HOECHST / CELANESE
Stock split scheduled for October / New industrial company to include more plastics
Shareholders of Hoechst AG (D-69526 Frankfurt) will meet at an extraordinary agm in July to vote on a split-off of industrial and life sciences activities before Hoechst merges with French group Rhone Poulenc SA (F-92408 Courbevoie Cedex) on 1 December 1999. The new Frankfurt-based Celanese AG will be larger than originally planned, taking in for the most part additional plastics businesses. This is because the accelerated timetable for the first major German-French fusion has left Hoechst too little time to divest its remaining industrial holdings.

Scheduled to start trading in October 1999, Celanese will have sales of around EUR 5.2bn and 16,000 employees, chairman-designate Claudio Sonder said at a press conference in Frankfurt. Alongside the “core businesses” of base chemicals and engineering plastics (led by POM), the enlarged group will take in OPP films producer Hoechst Trespaphan, Hoechst´s 50% share of Targor, its half of theVinnolit 50-50 PVC joint venture with Wacker Chemie and its 46% of Dyneon, the fluoropolymers jv with 3M, as well as a number of service and infrastructure companies.

For a better start to trading – Celanese will be listed on stock markets in Frankfurt and New York – the new company will be saddled with less of Hoechst´s debt than originally planned, EUR 1bn rather than the envisaged EUR 1.64bn. In the stock split, shareholders will be offered one Celanese share for each Hoechst share they currently own.

Sonder indicated that the bulk of the additional plastics activities will not have a permanent home within the new industrial grouping. Hoechst´s jv agreements with BASF and 3M, for example, contain “escape clauses,” in which the other partners have purchase options. As regards the OPP business, once slated for merger with Mobil Chemicals (Fairfax, Virginia / USA), the future Celanese chairman said “we intend to participate in the restructuring of this market.” He declined to indicate, however, whether any new deals are on the front burner.
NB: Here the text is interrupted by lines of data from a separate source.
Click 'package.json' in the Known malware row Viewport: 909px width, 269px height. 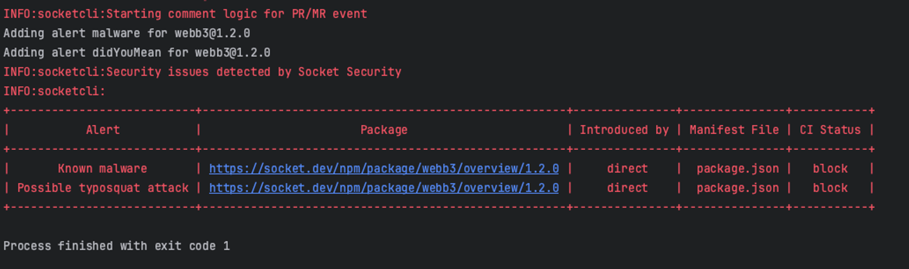[737, 169]
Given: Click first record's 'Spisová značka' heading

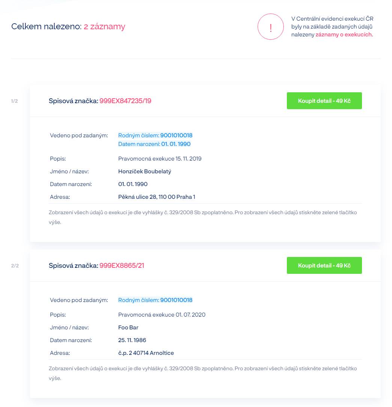Looking at the screenshot, I should tap(73, 101).
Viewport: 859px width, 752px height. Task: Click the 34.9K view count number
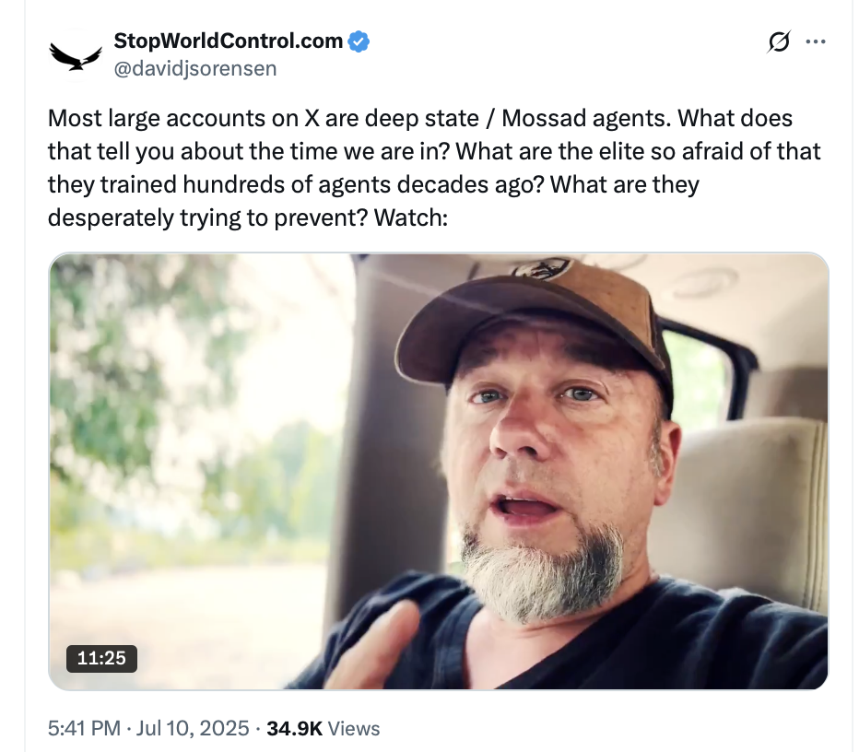(294, 728)
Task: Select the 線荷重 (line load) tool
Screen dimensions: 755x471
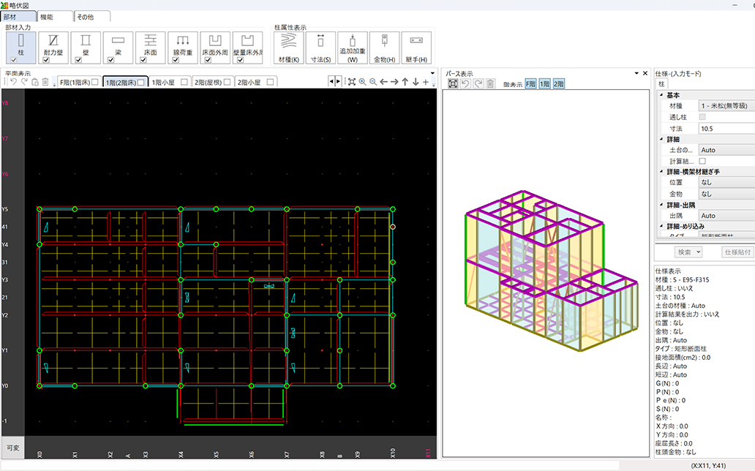Action: [182, 44]
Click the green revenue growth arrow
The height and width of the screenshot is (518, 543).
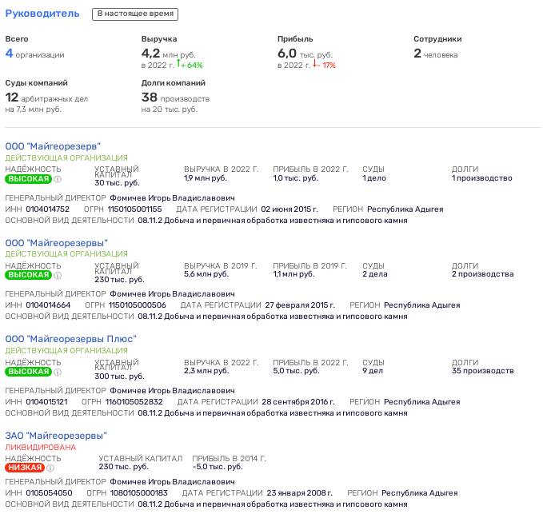[x=178, y=63]
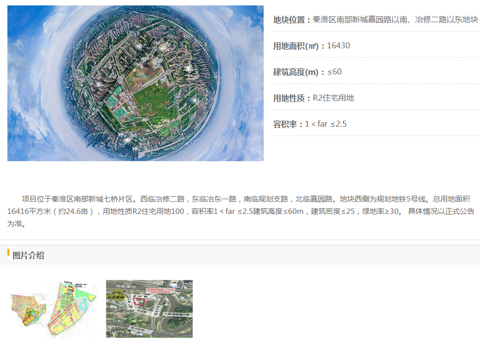Select the 16430 land area value
The image size is (480, 347).
339,46
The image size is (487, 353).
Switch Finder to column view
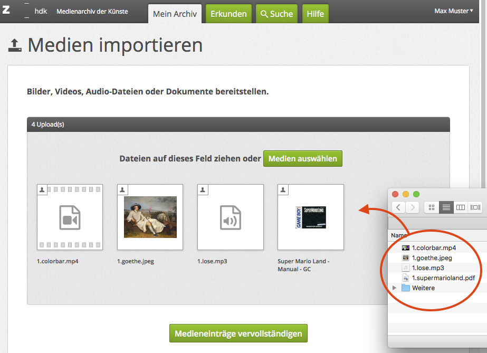click(x=461, y=207)

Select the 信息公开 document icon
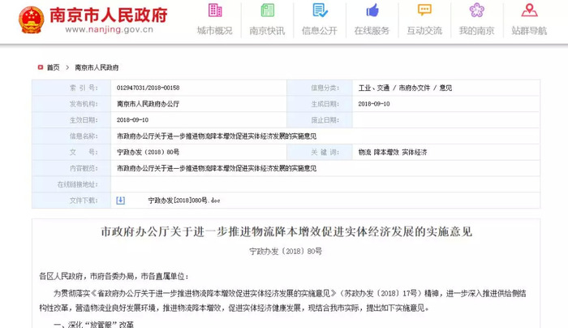tap(320, 10)
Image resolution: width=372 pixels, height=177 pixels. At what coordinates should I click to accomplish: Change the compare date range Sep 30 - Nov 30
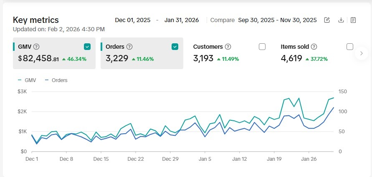(277, 20)
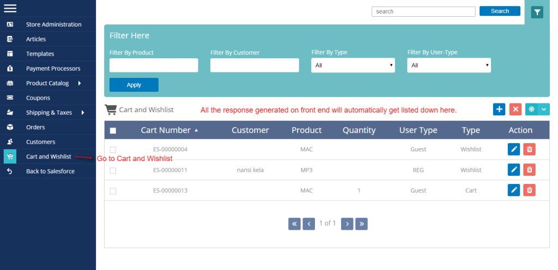
Task: Click the Filter By Product input field
Action: pyautogui.click(x=154, y=65)
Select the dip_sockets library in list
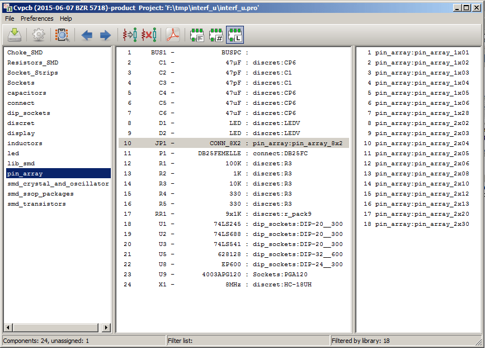The image size is (485, 348). point(29,113)
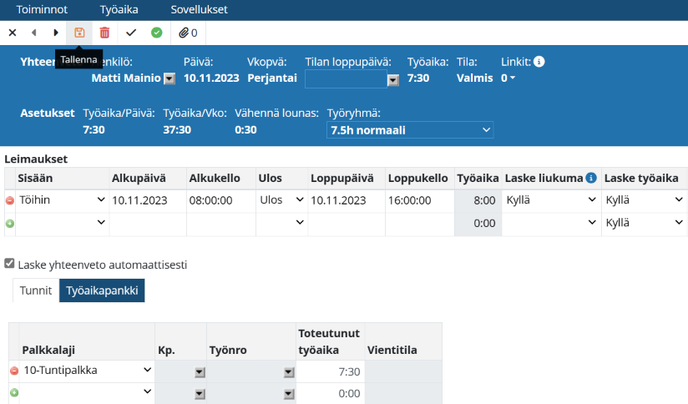Select the Työaikapankki tab
This screenshot has height=404, width=688.
tap(102, 290)

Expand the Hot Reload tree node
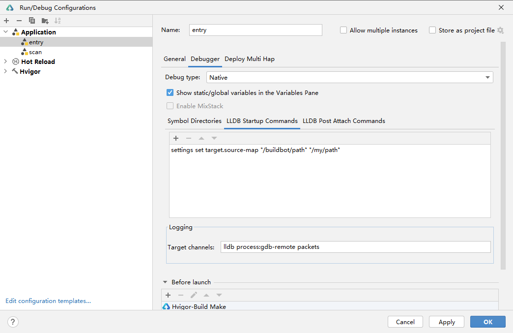[5, 61]
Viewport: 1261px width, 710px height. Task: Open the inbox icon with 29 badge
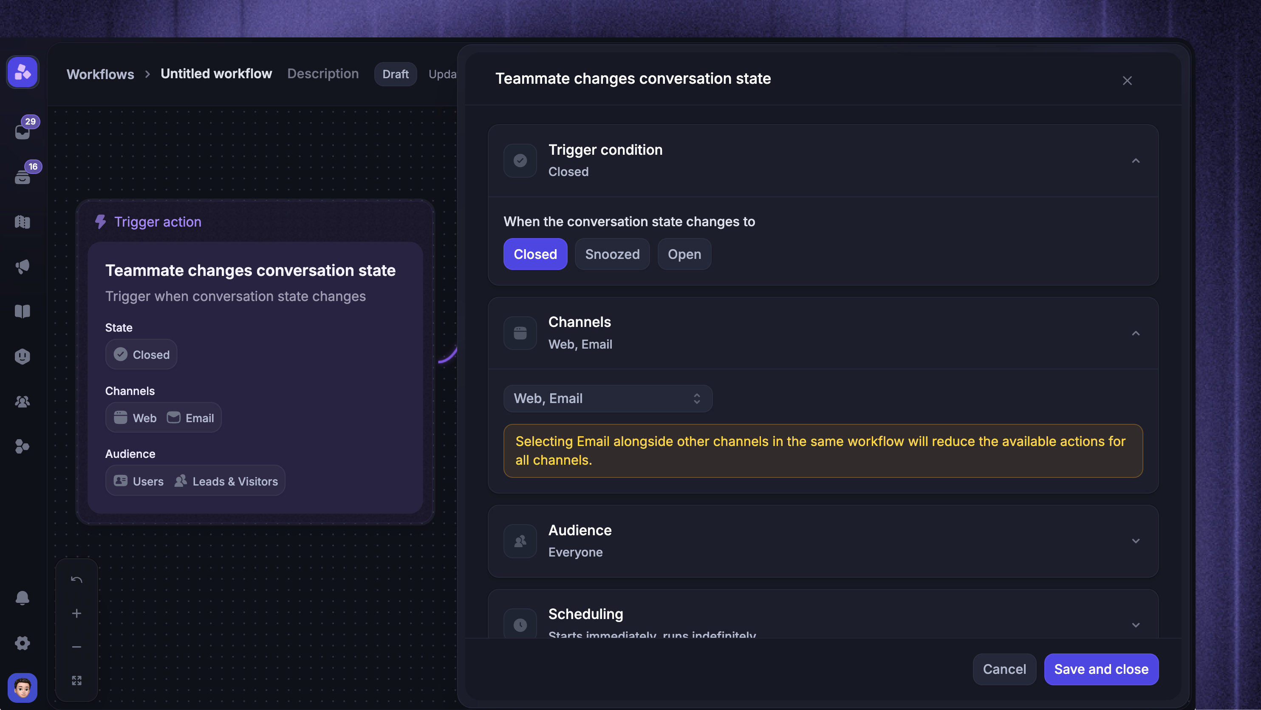click(23, 131)
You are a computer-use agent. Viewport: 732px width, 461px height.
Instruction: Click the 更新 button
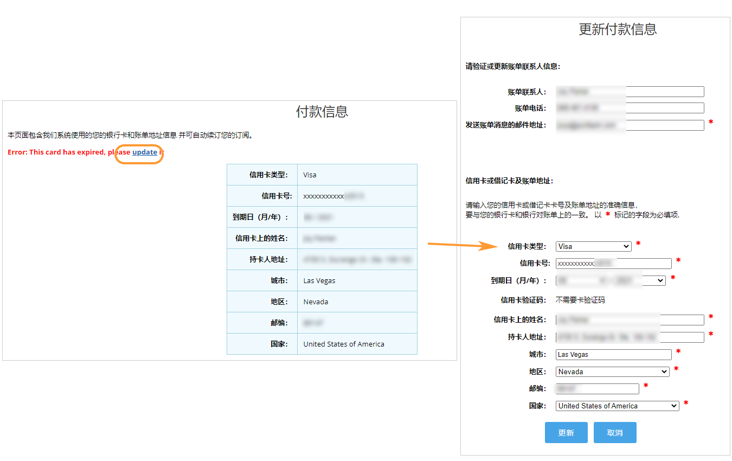pyautogui.click(x=566, y=433)
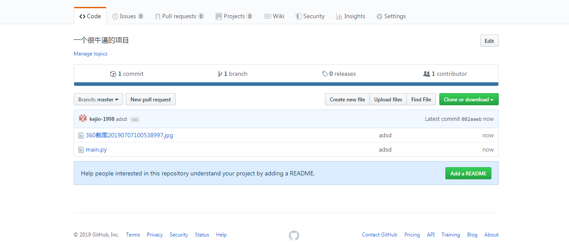Open commit hash 082aaeb
This screenshot has width=569, height=246.
click(471, 119)
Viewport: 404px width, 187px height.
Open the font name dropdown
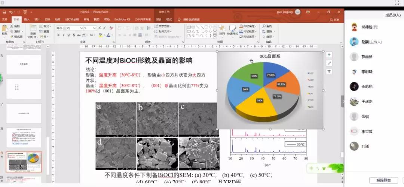tap(81, 28)
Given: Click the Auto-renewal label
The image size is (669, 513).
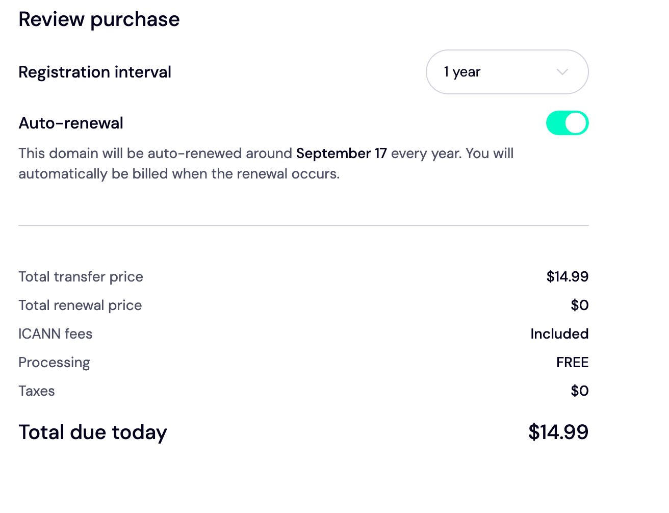Looking at the screenshot, I should [71, 123].
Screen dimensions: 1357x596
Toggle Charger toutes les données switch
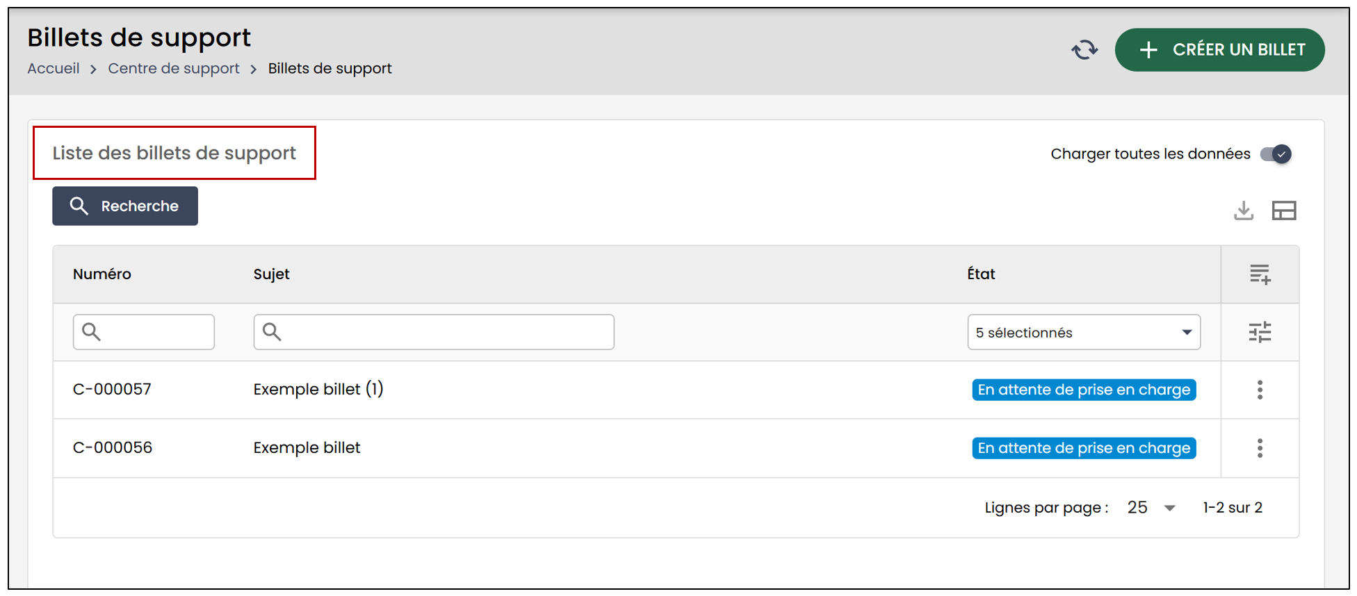[1276, 154]
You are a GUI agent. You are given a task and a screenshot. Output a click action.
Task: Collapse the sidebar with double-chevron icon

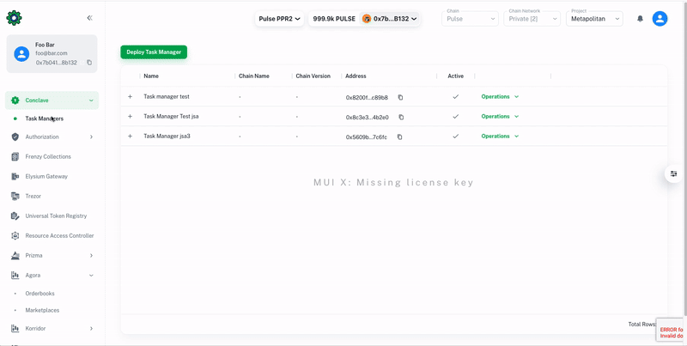tap(89, 18)
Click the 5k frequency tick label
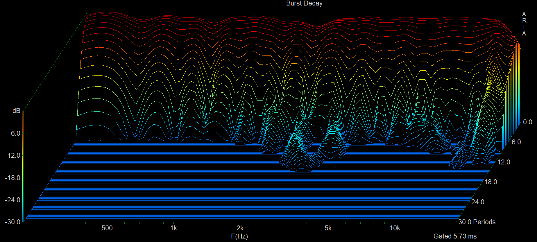Screen dimensions: 537x242 pyautogui.click(x=328, y=228)
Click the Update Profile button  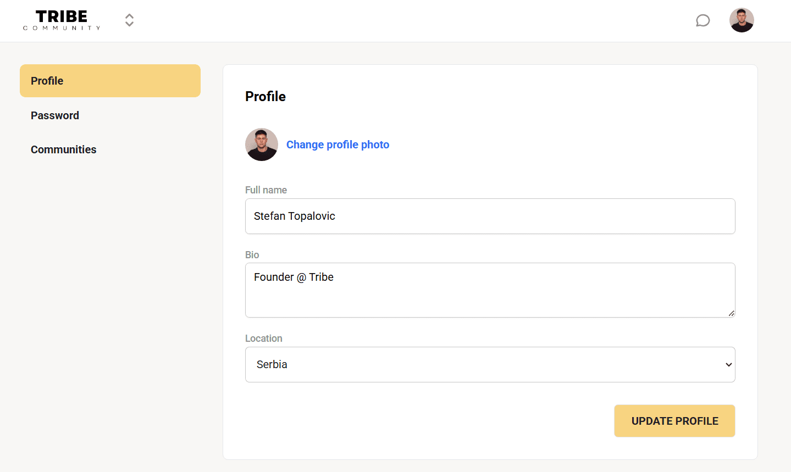coord(674,421)
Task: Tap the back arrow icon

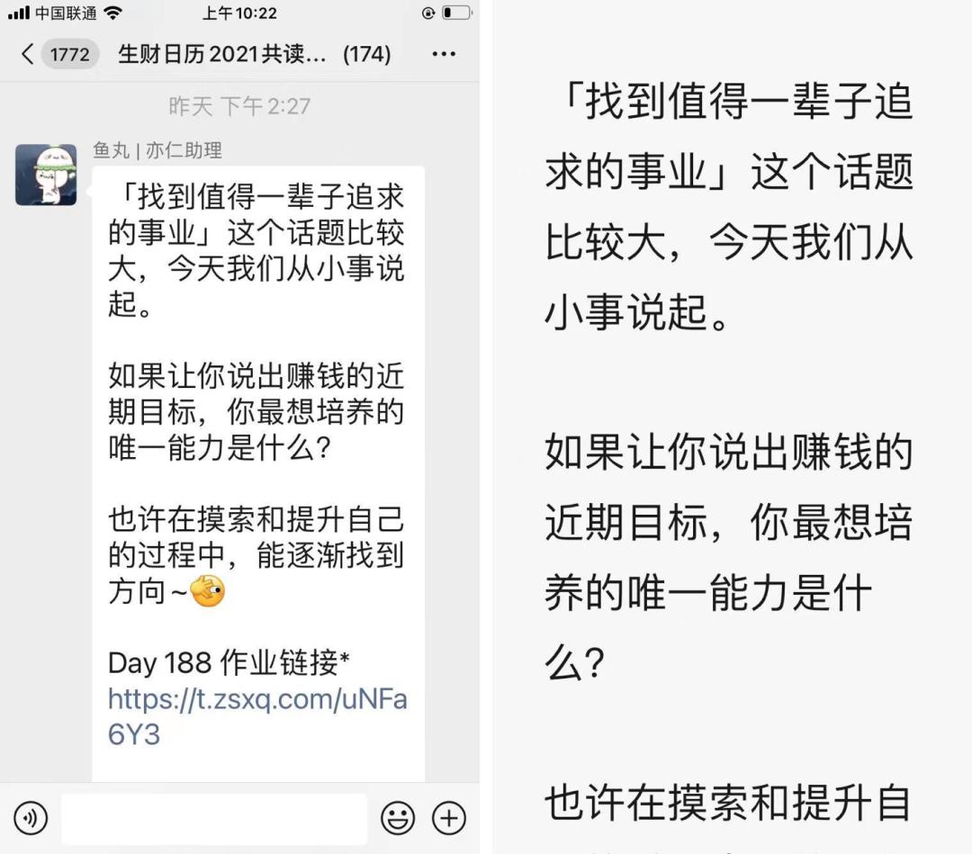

Rhone Poulenc initially will contribute its remaining 68% of industrial chemicals and nylons subsidiary Rhodia to the new life sciences company it is forming with Hoechst, to be called Aventis S.A. and based at Strasbourg. But RP chairman Jean Rene Fourtou said Rhodia will be floated “before the end of this year.” Hoechst´s 45% stake in ClariantInternationalLtd (HQ: CH-4132 Muttenz) and its 50% share in Munich-based Wacker Chemie GmbH will also be “parked” with Aventis until they can be sold off. Hoechst chairman Jürgen Dormann will be chairman of this new company, Fourtou vice chairman.